In this laden land, one cannot escape the biblical depth and historical breadth that accompany the various sites. A couple weeks ago we went to Jerusalem. Last week, we spent a morning in Caesaria.
When was the era of King Herod? What is the Tower of David? These are the sort of byzantine questions by which I am barraged by my husband. Normally, I start to reply, assuming the familiarity that is supposed to be a part of my culture, then pause, reflect, stammer, and finally stop short, realizing that my knowledge in the matter is sadly and sorely lacking.
When the question of the tower of Babel surfaced the other day I was admittedly thrilled. I pulled my shoulders back, inhaled a cool breath of self-assurance, and started explaining the theme of scattered peoples, diverse languages, and the misunderstandings that ensue.
The idea of language and culture has always been of interest to me. I am a product of two cultures, two languages –- at home in both and not entirely at home in either. The contrast between the two cultures – Canada and Israel – is marked.
“Would you like a massage and a latte with that?” is how Lance describes the everyday encounter with the service industry in “lala-land” (aka Vancouver).
Meanwhile, the saleslady in the cosmetics section of the Super-Pharm insists (almost angrily), while trying to sell us a pricy product, that “she is not Shiseido, she is just trying to help us.”
I am often intrigued by the preeminence of one or another cultural trait in the context of an other milieu. In Canada, I will charge across the street at a red light because, hey look at me, I’m Israeli, I’m no “פרייר” (patsy). While in Israel, as I discovered the other day while astride my bicycle, I yield to traffic when I have a green light.
In our home, both dynamics – Canada and Israel — are in constant play.
Sebastian, whom we’ll call Canada, asks me to compile lists of his favorite classical Hebrew poets, contemplates the nature of death, and declares that he’d like to study at university – opera, mathematics, and sculpture. He freaks out when we venture a few steps ahead of him and panics at the sight of stray cats because their nails are sharp and scratchy.
Lech mi-po chatul”(“get out of here cat!) (emphasis on the guttural “lech”), Liliana shouts while flinging her hand abruptly, matching the physical vigor with the vocal command. Physical and vocal is “bul” (precisely) what Liliana is. Inotherwords, Liliana is Israel. Her booming bellows and rollicking laughter can be heard up three flights of stairs. 

Kodem Ani”, “first me”, she insists when it comes to everything. “Day!” (“enough”) she pronounces repeatedly and with increasing animation to the blanket, the fork, and a host of other inanimate objects that don’t bend according to her will. “Matzchik” (“funny”) she informs us when her spoon falls to the floor, and proceeds to infect us with a gurgling laughing fit. And today she surprised me with “nu?” (the mark of the typically Israeli brand of impatience that is loosely translated as “well?!” even as it intimates “come on already”.)

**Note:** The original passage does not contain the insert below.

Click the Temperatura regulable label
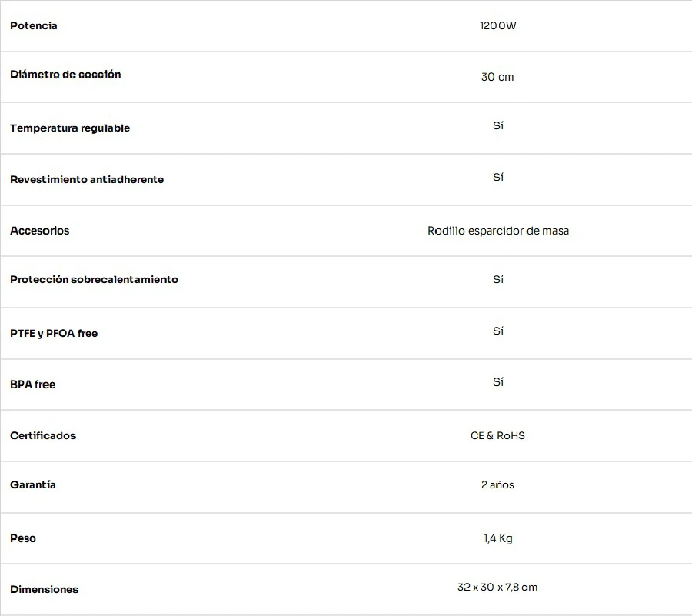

We harbor divided nations in our home, and the result, as may be expected, is sometimes invariably fraught. The two prod each other and recoil in turns. But sometimes, right about when I just about lose it and decide it’s time to intervene and separate the two, a prod is pressed and pushed just a little farther — and the other suddenly starts laughing. It is fascinating this magical and mysterious point of transformation. I don’t know how to determine or evaluate just where it resides but I do know that it happens when the two parties are enmeshed in contact, and that it is always a welcome and delightful surprise. For the moments that follow the “push beyond”, both cultures are united, sharing the mutual language of giggles.